(Collected data)

· · · · · · ·

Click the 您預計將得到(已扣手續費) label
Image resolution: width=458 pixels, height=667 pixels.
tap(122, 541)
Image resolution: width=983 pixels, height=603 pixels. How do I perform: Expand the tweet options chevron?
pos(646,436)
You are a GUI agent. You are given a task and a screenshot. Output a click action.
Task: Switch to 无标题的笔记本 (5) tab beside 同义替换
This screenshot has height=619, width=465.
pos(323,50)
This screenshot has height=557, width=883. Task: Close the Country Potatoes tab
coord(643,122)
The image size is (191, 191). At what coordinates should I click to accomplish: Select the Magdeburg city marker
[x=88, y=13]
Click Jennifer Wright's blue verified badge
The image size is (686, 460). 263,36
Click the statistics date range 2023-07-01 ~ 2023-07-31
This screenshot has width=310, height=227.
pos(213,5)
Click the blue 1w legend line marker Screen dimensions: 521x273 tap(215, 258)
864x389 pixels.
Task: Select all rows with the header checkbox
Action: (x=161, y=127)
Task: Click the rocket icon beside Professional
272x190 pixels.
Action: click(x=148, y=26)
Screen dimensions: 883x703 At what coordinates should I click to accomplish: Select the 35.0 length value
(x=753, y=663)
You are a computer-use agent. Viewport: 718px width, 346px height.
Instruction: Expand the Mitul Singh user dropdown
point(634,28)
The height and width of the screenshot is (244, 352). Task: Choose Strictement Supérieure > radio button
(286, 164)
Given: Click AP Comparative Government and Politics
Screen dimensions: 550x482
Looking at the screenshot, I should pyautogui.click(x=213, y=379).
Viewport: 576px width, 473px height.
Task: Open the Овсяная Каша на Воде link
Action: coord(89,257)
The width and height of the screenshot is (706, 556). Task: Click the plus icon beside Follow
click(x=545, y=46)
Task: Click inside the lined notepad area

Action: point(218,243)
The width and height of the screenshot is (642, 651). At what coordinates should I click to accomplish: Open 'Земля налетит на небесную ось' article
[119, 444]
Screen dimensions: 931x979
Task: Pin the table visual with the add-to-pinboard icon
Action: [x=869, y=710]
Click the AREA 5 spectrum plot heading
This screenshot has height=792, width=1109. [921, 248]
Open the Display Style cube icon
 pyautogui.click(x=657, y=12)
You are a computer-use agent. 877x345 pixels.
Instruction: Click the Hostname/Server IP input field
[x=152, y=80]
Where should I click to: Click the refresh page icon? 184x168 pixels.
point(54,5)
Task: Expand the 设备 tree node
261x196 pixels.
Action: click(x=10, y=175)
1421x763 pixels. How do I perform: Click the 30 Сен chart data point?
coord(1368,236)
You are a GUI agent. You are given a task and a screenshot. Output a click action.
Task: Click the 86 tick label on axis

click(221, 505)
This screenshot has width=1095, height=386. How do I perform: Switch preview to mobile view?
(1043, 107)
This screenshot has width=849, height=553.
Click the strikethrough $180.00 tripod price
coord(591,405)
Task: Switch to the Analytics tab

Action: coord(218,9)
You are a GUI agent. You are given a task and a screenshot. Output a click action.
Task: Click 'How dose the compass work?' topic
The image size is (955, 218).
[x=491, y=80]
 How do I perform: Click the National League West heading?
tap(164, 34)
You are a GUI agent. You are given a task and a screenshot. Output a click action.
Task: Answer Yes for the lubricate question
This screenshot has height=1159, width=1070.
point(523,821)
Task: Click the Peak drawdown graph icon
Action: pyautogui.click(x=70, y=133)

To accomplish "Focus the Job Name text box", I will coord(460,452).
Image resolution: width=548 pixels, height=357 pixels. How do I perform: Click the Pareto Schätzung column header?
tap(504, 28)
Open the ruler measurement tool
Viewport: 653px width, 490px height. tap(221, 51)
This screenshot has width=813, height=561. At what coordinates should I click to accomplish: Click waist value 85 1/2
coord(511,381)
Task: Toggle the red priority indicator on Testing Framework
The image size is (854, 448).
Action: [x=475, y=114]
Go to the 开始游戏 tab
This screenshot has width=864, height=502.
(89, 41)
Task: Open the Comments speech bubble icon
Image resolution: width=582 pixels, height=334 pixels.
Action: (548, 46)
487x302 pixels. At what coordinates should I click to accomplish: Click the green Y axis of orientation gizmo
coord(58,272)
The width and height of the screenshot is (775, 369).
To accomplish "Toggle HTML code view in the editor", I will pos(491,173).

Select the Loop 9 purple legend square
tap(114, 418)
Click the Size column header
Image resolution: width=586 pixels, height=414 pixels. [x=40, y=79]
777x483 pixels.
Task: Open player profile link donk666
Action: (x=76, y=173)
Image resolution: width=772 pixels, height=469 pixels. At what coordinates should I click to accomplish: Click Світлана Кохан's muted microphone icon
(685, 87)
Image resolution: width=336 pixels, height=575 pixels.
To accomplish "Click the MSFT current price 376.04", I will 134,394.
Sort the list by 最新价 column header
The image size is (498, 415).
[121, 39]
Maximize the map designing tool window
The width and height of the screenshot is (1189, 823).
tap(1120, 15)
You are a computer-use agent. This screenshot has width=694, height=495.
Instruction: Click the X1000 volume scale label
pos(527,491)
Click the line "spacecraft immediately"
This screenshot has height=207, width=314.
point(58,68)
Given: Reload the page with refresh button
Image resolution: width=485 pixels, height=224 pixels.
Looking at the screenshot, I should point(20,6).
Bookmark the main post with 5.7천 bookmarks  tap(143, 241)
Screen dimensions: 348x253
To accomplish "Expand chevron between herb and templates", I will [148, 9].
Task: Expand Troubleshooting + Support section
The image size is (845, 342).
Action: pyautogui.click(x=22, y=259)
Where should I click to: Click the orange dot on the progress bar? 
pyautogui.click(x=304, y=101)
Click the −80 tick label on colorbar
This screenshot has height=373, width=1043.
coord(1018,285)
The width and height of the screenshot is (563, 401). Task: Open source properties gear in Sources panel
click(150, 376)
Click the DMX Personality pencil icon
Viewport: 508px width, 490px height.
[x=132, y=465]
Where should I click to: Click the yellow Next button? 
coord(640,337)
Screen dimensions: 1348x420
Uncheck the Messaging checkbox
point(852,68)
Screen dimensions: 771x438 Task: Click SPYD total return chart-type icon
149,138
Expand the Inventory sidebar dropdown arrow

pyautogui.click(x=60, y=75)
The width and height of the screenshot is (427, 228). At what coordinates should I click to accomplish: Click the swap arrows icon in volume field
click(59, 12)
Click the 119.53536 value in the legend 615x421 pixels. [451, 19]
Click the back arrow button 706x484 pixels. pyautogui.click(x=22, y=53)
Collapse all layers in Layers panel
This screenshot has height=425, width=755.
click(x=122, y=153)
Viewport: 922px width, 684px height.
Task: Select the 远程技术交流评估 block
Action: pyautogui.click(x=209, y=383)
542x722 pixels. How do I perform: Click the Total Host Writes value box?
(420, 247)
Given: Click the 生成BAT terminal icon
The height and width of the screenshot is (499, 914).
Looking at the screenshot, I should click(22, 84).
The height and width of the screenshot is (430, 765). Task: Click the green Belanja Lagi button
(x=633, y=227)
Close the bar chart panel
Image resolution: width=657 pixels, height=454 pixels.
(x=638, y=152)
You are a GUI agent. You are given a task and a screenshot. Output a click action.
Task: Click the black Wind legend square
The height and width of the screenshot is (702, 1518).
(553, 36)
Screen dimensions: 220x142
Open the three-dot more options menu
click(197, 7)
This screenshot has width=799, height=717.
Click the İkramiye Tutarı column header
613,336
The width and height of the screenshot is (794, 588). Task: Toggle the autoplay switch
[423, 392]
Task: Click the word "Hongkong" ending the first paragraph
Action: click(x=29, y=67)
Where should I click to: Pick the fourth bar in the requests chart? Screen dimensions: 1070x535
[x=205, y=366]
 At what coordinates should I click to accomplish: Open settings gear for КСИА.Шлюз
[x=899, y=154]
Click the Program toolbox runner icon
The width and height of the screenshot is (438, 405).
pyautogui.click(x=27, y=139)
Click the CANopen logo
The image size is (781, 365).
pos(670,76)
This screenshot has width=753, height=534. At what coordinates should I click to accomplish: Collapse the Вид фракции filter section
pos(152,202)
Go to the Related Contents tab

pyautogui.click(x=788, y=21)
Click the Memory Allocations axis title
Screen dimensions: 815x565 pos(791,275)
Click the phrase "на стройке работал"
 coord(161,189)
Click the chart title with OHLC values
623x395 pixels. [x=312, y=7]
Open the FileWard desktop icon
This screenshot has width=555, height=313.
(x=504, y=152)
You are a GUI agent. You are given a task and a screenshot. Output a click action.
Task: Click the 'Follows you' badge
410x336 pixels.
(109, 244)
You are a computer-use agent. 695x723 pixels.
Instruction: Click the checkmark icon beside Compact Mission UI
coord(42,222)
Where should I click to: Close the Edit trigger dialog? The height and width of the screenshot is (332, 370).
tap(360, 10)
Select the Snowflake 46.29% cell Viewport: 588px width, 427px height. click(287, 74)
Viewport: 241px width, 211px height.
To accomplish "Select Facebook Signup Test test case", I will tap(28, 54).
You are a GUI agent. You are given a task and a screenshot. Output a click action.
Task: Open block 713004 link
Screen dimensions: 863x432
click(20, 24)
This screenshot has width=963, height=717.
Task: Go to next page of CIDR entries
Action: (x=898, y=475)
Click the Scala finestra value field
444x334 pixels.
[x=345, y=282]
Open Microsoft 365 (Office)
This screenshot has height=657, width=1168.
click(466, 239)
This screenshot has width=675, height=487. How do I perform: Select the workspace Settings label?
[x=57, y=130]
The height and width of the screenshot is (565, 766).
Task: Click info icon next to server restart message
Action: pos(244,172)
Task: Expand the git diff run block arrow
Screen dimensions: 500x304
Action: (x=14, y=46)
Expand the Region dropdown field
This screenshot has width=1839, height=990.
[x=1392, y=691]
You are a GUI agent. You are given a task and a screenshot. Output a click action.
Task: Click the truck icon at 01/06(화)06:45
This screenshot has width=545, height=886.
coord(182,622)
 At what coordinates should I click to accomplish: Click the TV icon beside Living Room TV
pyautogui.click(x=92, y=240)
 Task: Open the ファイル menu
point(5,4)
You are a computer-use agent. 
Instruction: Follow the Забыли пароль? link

· · · · · · ·

Copy each line of the records above that carries the word "computer".

You are a computer-use agent. Viewport: 718px width, 346px height.
You are a computer-use agent. 877x345 pixels.
You are a computer-use agent. This screenshot has width=694, height=495.
You are a computer-use agent. 695x723 pixels.
You are a computer-use agent. 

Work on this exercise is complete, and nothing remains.